In the first-ever NBA game on the continent of Africa, Team World overcame a 20-point deficit to defeat Team Africa 101-97 at Ellis Park in Johannesburg, South Africa, on Saturday.
The Manute Bol Most Valuable Player award was shared by Team World captain Chris Paul, who scored 12 points, and Team Africa captain Luol Deng, who netted 20, as seen in this photo courtesy of the NBA's official Twitter account:
Elsewhere on the court, Milwaukee Bucks phenom Giannis Antetokounmpo led all scorers with 22 for Team Africa, while the Washington Wizards' Bradley Beal paced Team World with 18.
Those four represented their teams admirably, but the true highlight came when 52-year-old Hall of Famer Hakeem Olajuwon and 49-year-old soon-to-be Hall of Famer Dikembe Mutombo briefly entered the game in the second quarter.

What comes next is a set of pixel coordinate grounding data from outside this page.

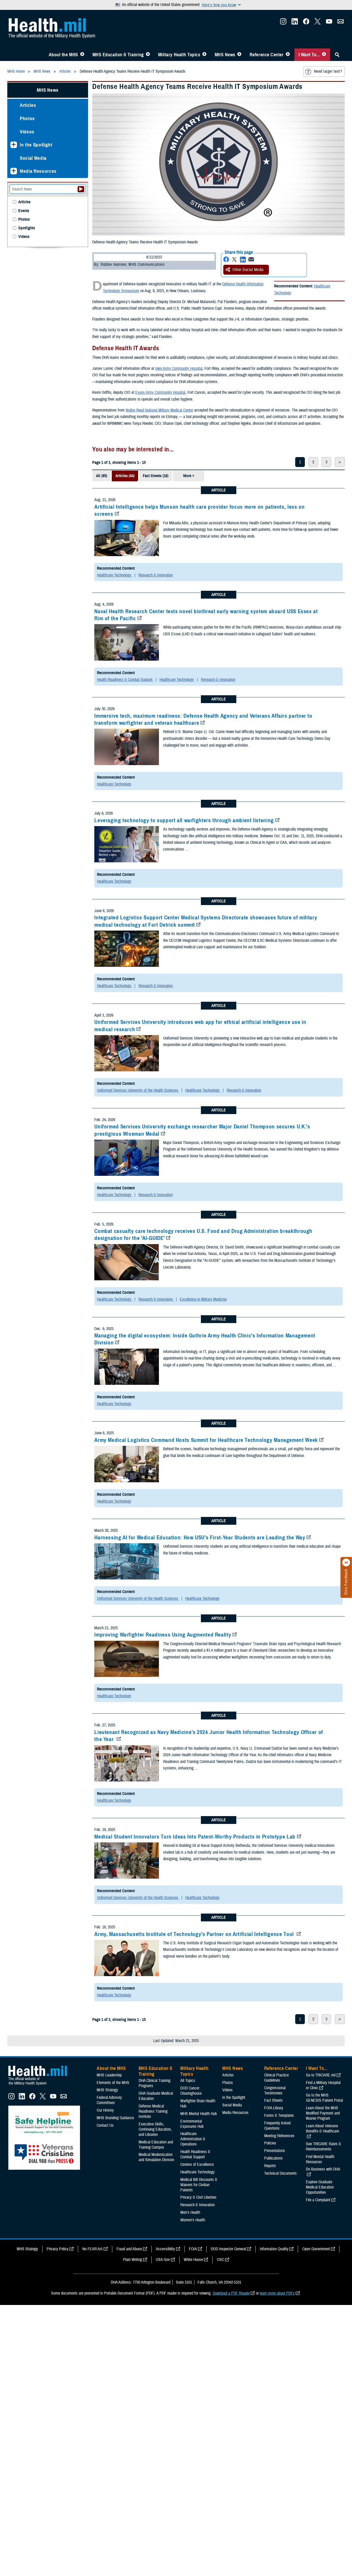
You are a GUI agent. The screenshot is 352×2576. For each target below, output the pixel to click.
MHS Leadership (109, 2075)
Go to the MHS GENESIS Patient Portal (324, 2098)
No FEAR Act (92, 2249)
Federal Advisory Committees (109, 2100)
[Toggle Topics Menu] (204, 55)
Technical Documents (280, 2173)
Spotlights (26, 228)
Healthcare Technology (114, 575)
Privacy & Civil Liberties (198, 2197)
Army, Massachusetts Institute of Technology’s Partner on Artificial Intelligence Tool (194, 1934)
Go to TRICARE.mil (321, 2075)
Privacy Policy (58, 2249)
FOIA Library (273, 2108)
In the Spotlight (36, 145)
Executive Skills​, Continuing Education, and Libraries (155, 2129)
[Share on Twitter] (234, 259)
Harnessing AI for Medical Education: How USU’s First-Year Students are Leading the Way (199, 1537)
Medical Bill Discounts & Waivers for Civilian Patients (198, 2185)
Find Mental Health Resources (320, 2159)
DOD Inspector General (228, 2249)
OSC (220, 2259)
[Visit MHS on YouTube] (329, 23)
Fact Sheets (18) (155, 475)
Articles (28, 105)
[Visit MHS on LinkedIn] (295, 23)
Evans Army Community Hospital (160, 392)
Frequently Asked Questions (277, 2125)
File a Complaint (318, 2200)
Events (23, 210)
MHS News (225, 55)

Prior to the highly anticipated exhibition, Antetokounmpo spoke on the importance of the NBA's foray into Africa, according to Kevin Scheitrum of NBA Global:
It means a lot for the NBA, but first of all it means a lot for the African people. I can see how excited all these people in South Africa are for this game. I heard it was sold out in nine minutes, and it means a lot moving forward for people out here to see how the NBA works and for a lot of kids here to be here.

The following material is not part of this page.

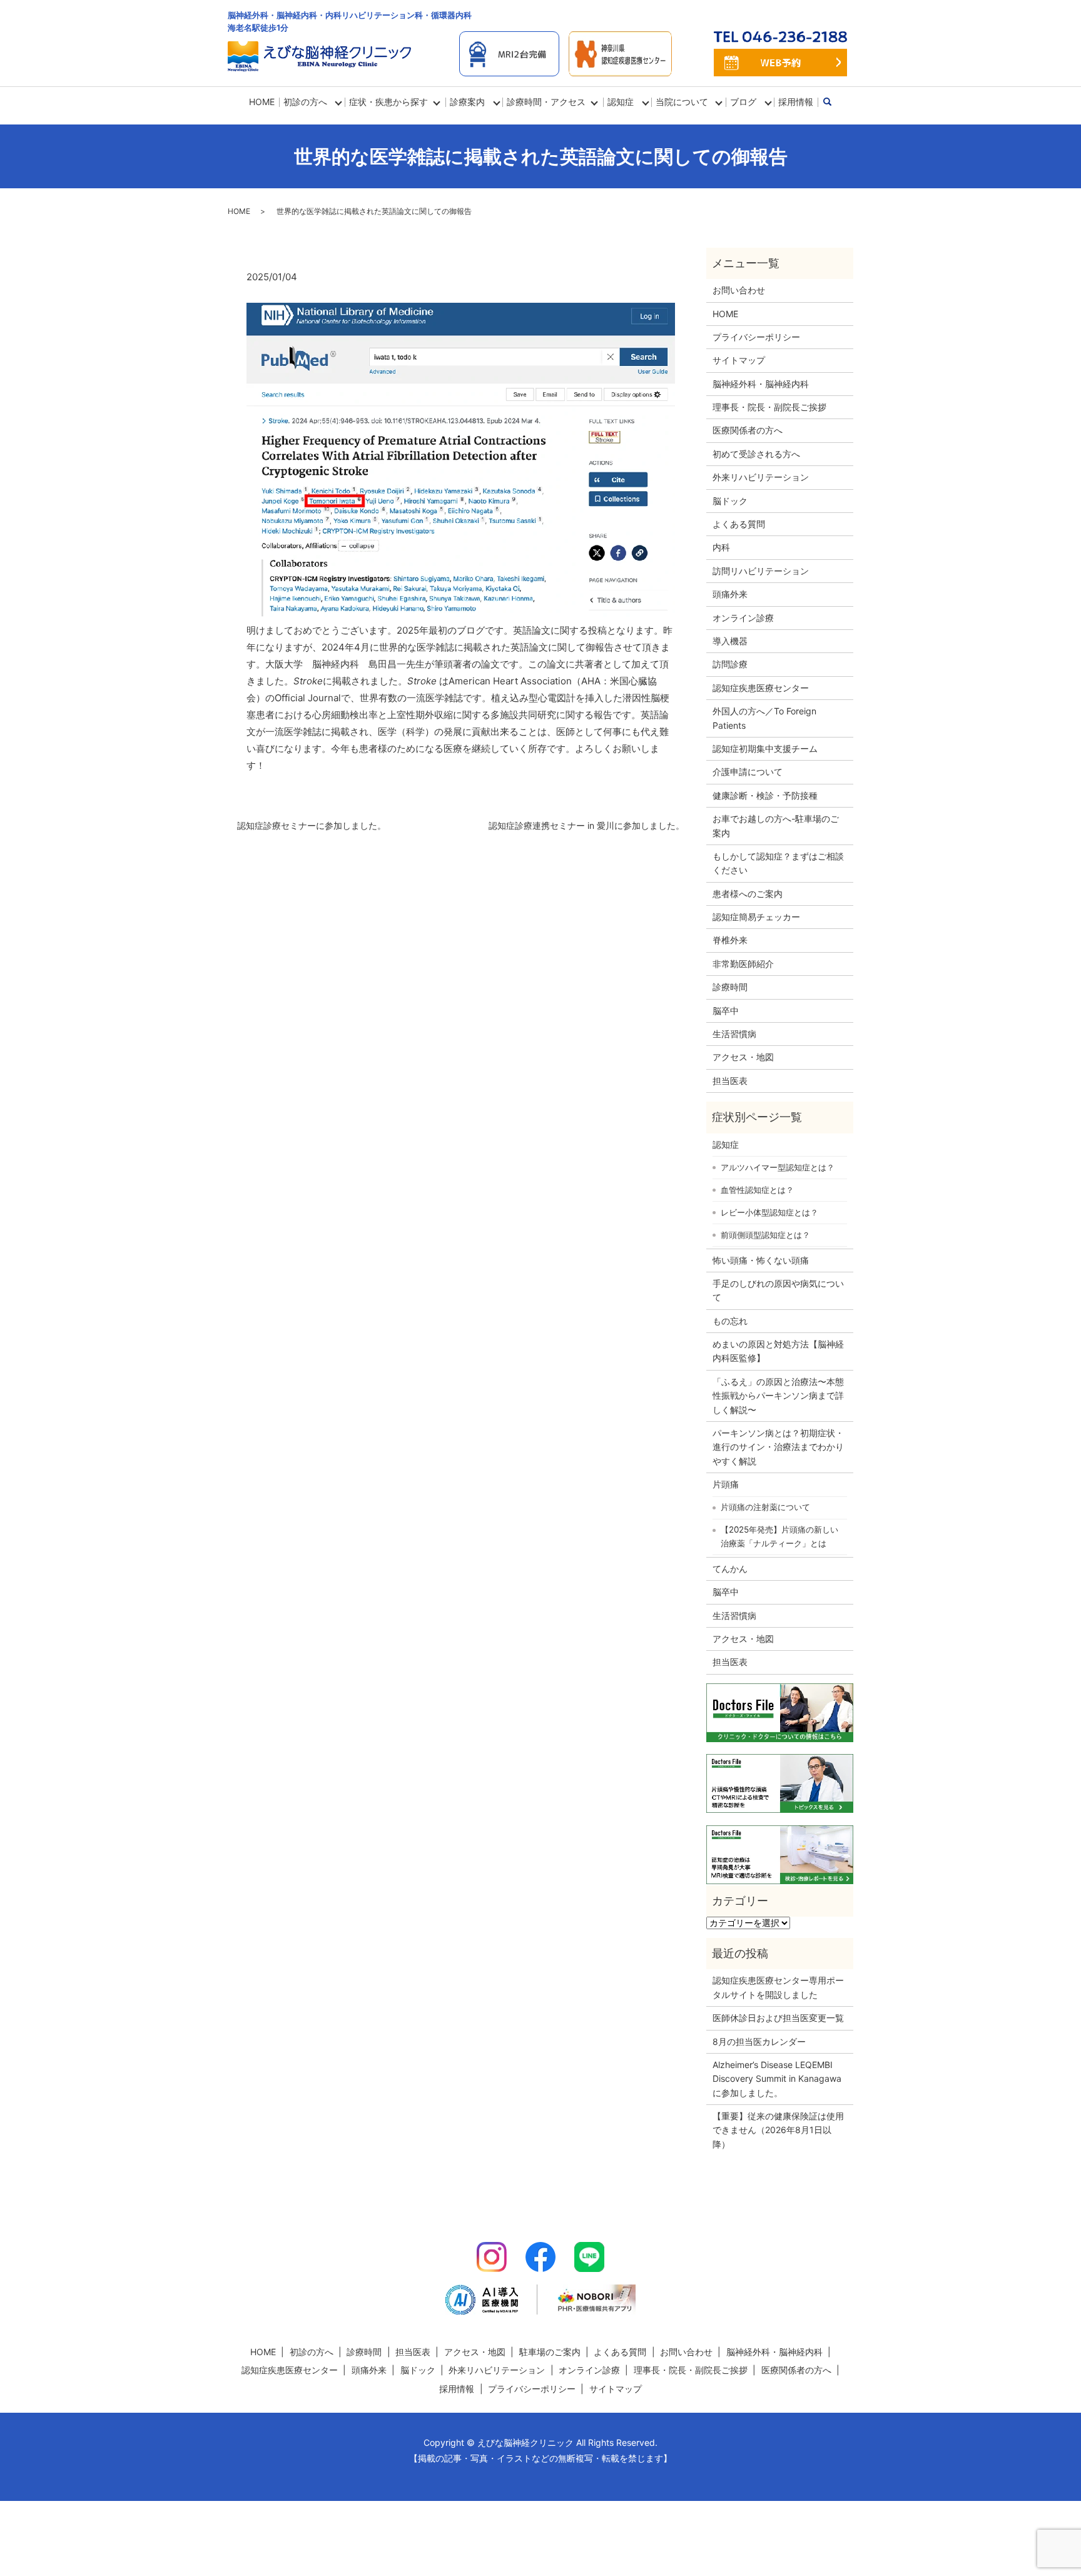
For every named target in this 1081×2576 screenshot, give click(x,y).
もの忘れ (730, 1321)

When play began, there was no shortage of excitement, as both teams decided to run the floor and play loosely on the defensive end. That made it feel somewhat like an NBA All-Star Game.
Team Africa was comprised of players who were either born in Africa or have at least one parent who was born there. That limited its roster options, Bleacher Report's Sean Highkin pointed out:
Even so, the African squad boasted a few players with solid ball-handling skills who ended up playing the point, including Antetokounmpo, new Charlotte Hornets star Nicolas Batum and San Antonio Spurs forward Boris Diaw, who was playing for his NBA head coach in Gregg Popovich.
That arrangement seemed to work for Team Africa, but it also featured plenty of fast beaks in both directions, like this one finished by Team World and Denver Nuggets forward Kenneth Faried, courtesy of the NBA's official Twitter account:
Team Africa was in control throughout the first half, but the game was more about entertaining the fans than winning or losing, and the African side certainly accomplished the former goal in the second quarter.
Much to the surprise of those in attendance and watching around the world, Olajuwon and Mutombo checked into the game, as seen in this Vine from the NBA:
There was plenty of excitement surrounding the entrance of two of the greatest players in NBA history and two of the most influential African athletes of all time, as evidenced by this tweet from Nick Gryniewicz of ESPN Orlando:
Much of that was due to nostalgia, and while both players have lost a few steps over the years, they are still 7-footers with plenty of ability.
Mutombo grabbed four rebounds in his couple of minutes on the floor, while Olajuwon registered a block and knocked down a sweet basket with his signature "Dream Shake":
Team Africa entered halftime with a comfortable 56-38 lead, but most importantly, the crowd was buzzing.
Among those who were captivated by the game and its significance in Africa was Manchester City and Ivory Coast soccer star Yaya Toure:
Fellow footballer Victor Anichebe of Nigeria agreed and pointed out the significance of the NBA's playing a game in Africa:
A Team Africa win seemed like a foregone conclusion entering the second half, but CP3 was unwilling to go down quietly. He confidently knocked down three-point field goals on three straight possessions in the third quarter to pull Team World to within nine points.
Despite that impressive run, Team Africa regrouped and carried a 77-62 advantage into the fourth and final frame.
The CP3-led Team World continued to fight, and thanks to a 14-0 run to start the fourth quarter, Team Africa's lead was whittled down to just one point.
After Golden State Warriors center Festus Ezeli knocked down a free throw to extend the lead to two, Beal nailed a trifecta to put Team World on top for the first time in the game, at 79-78.
Team World quickly stretched its lead to 10 points, with Beal and Memphis Grizzlies forward Jeff Green knocking down shots from beyond the arc. Deng, meanwhile, did everything he could to keep Team Africa in the game with some sharpshooting of his own.
In the midst of all this, Popovich stepped aside from his coaching duties to allow one of his most trusted players to draw up some plays for Team Africa:
The teams continued to play a run-and-gun style for the remainder of the game, but Team Africa's lack of backcourt players proved to be the difference, as it couldn't keep up with Team World's three-point barrage in a 101-97 defeat.
While the players with African roots didn't win on home soil, they may have done something far greater by helping spread awareness and popularity with regard to the sport of basketball in Africa. Many African players have made it to the NBA and enjoyed success thanks to the league's commitment to making that a reality, but many others haven't had that opportunity.
The NBA Africa Game got more eyes on the sport of basketball than ever before in Africa, and it could prove to be a seminal moment in the NBA's continued efforts to globalize the sport.